Anomaly Detection in Azure Stream Analytics

Important

This functionality is in preview, it’s not recommend using with production workloads.

The AnomalyDetection operator is used to detect different types of anomalies in event streams. For example, a slow decrease in free memory over a long time can be indicative of a memory leak, or the number of web service requests that are stable in a range might dramatically increase or decrease.

The AnomalyDetection operator detects three types of anomalies:

  • Bi-directional Level Change: A sustained increase or decrease in the level of values, both upward and downward. This value is different from spikes and dips, which are instantaneous or short-lived changes.

  • Slow Positive Trend: A slow increase in the trend over time.

  • Slow Negative Trend: A slow decrease in the trend over time.

When using the AnomalyDetection operator, you must specify the Limit Duration clause. This clause specifies the time interval (how far back in history from the current event) should be considered when detecting anomalies. This operator can optionally be limited to only events that match a certain property or condition by using the When clause. This operator can also optionally process groups of events separately based on the key specified in the Partition by clause. Training and prediction occur independently for each partition.

Syntax for AnomalyDetection operator

ANOMALYDETECTION(<scalar_expression>) OVER ([PARTITION BY <partition key>] LIMIT DURATION(<unit>, <length>) [WHEN boolean_expression])

Example usage

SELECT id, val, ANOMALYDETECTION(val) OVER(PARTITION BY id LIMIT DURATION(hour, 1) WHEN id > 100) FROM input

Arguments

  • scalar_expression - The scalar expression over which the anomaly detection is performed. Allowed values for this parameter include Float or Bigint data types that return a single (scalar) value.
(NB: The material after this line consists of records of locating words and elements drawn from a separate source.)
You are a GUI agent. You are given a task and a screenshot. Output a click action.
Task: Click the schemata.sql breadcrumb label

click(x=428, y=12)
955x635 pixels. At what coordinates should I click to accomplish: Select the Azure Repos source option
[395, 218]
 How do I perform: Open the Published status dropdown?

The wildcard expression \* is not allowed. Scalar expression cannot contain other analytic functions or external functions.
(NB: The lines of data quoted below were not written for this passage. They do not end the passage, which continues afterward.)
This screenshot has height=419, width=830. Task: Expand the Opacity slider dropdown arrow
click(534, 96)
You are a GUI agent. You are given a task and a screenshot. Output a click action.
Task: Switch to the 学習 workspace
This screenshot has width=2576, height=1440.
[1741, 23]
  • partition_by_clause - The PARTITION BY <partition key> clause divides the learning and training across separate partitions. In other words, a separate model would be used per value of <partition key> and only events with that value would be used for learning and training in that model. For example, the following query trains and scores a reading against other readings of the same sensor only:

    SELECT sensorId, reading, ANOMALYDETECTION(reading) OVER(PARTITION BY sensorId LIMIT DURATION(hour, 1)) FROM input

  • limit_duration clause DURATION(<unit>, <length>) - Specifies the time interval (how far back in history from the current event) should be considered when detecting anomalies. See DATEDIFF for a detailed description of supported units and their abbreviations.
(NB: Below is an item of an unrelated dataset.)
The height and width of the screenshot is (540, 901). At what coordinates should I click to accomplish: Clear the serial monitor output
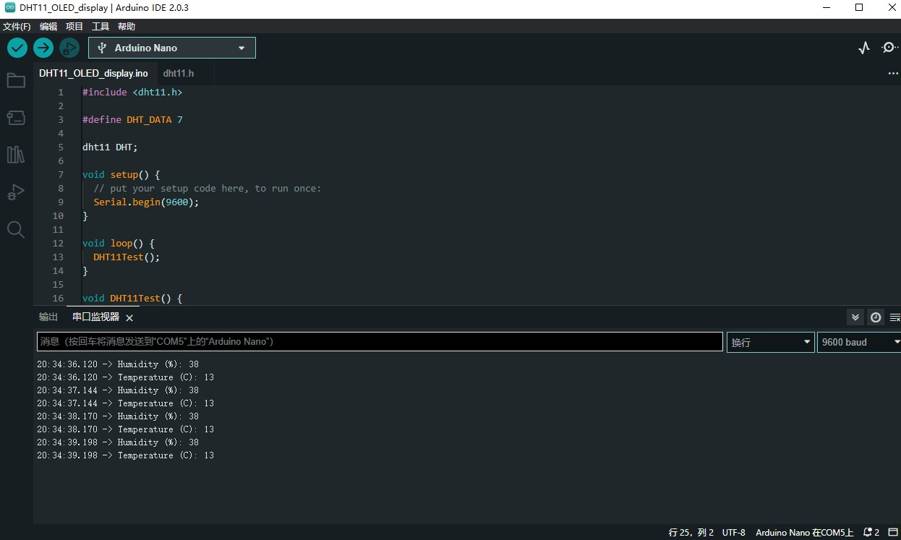(x=894, y=317)
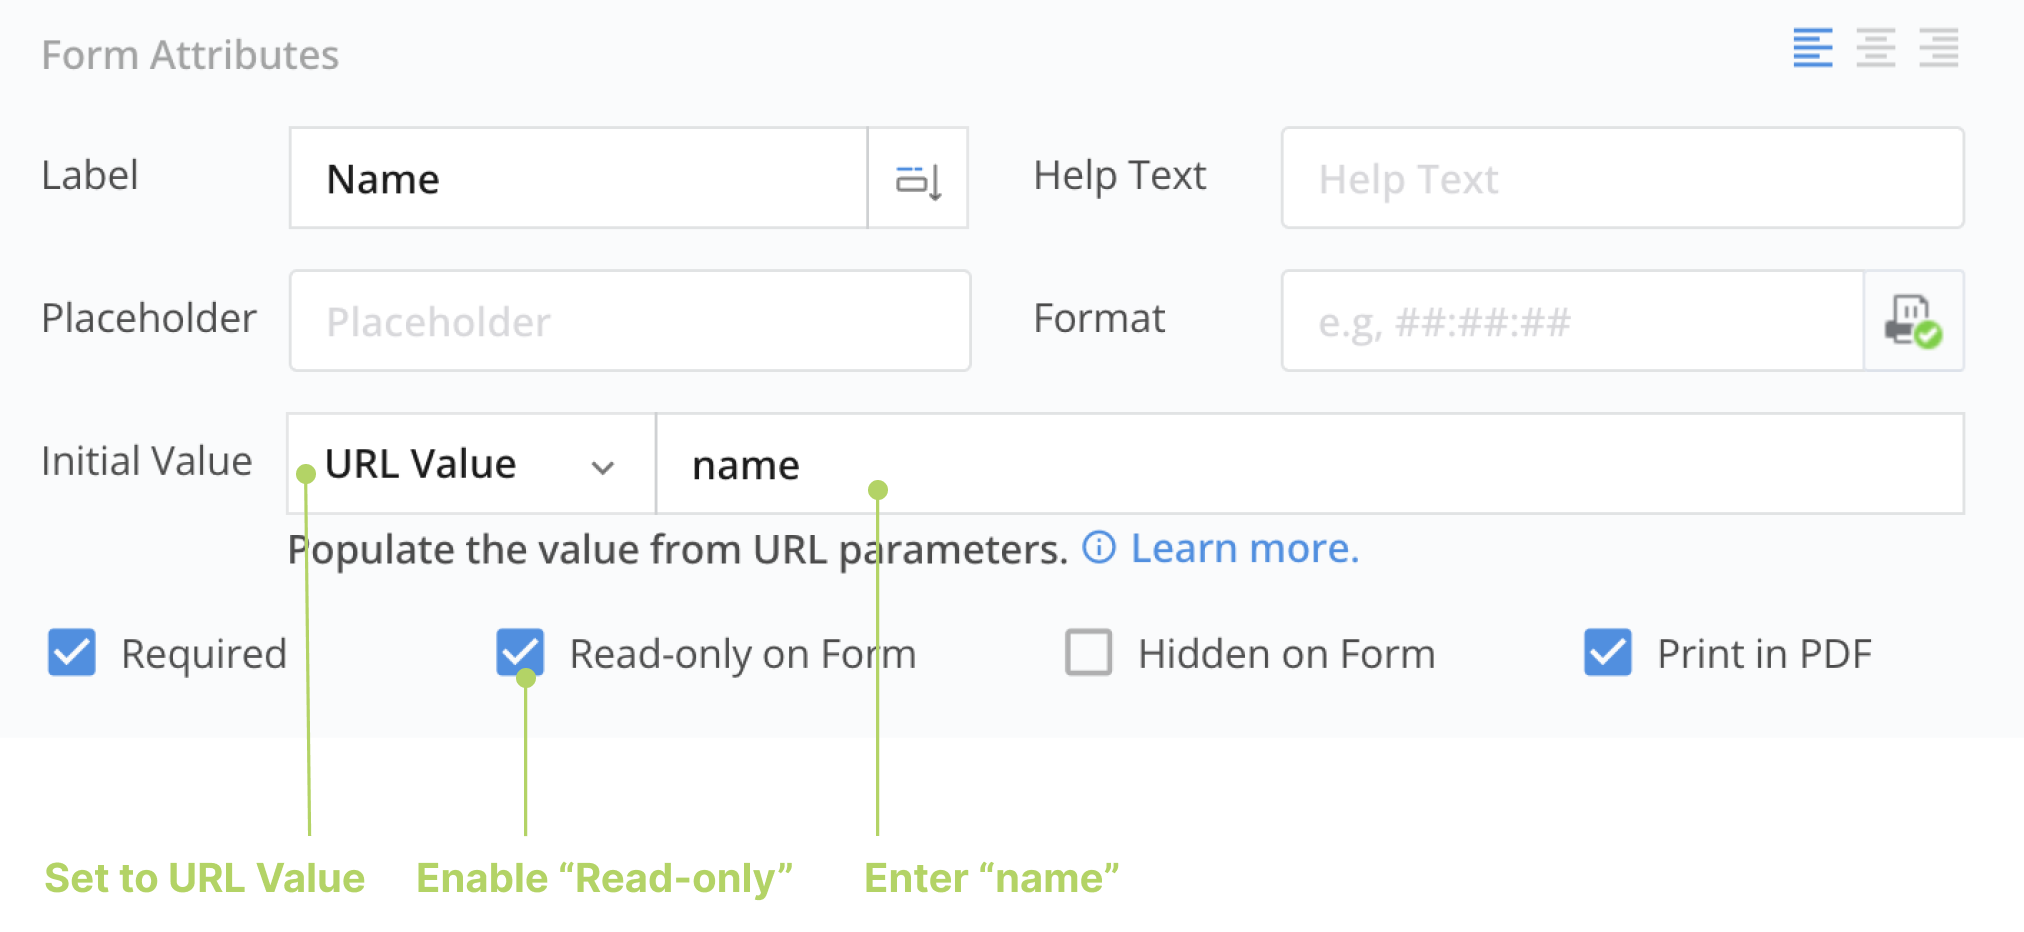Select the right text alignment icon
This screenshot has width=2024, height=932.
tap(1938, 48)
  • when_clause - Specifies a boolean condition for the events considered in the anomaly detection computation.

Return Types

The AnomalyDetection operator returns a record containing all three scores as its output. The properties associated with the different types of anomaly detectors are:

  • BiLevelChangeScore
  • SlowPosTrendScore
  • SlowNegTrendScore

To extract the individual values out of the record, use the GetRecordPropertyValue function. For example:

SELECT id, val FROM input WHERE (GetRecordPropertyValue(ANOMALYDETECTION(val) OVER(LIMIT DURATION(hour, 1)), 'BiLevelChangeScore')) > 3.25

Anomaly of a type is detected when one of the anomaly scores crosses a threshold. The threshold can be any floating-point number >= 0. The threshold is a tradeoff between sensitivity and confidence. For example, a lower threshold would make detection more sensitive to changes and generate more alerts, whereas a higher threshold could make detection less sensitive and more confident but mask some anomalies. The exact threshold value to use depends on the scenario. There is no upper limit, but the recommended range is 3.25-5.

The value 3.25 shown in the example is just a suggested starting point. Fine-tune the value by running the operations on your own data set, and observe the output value until you reach a tolerable threshold.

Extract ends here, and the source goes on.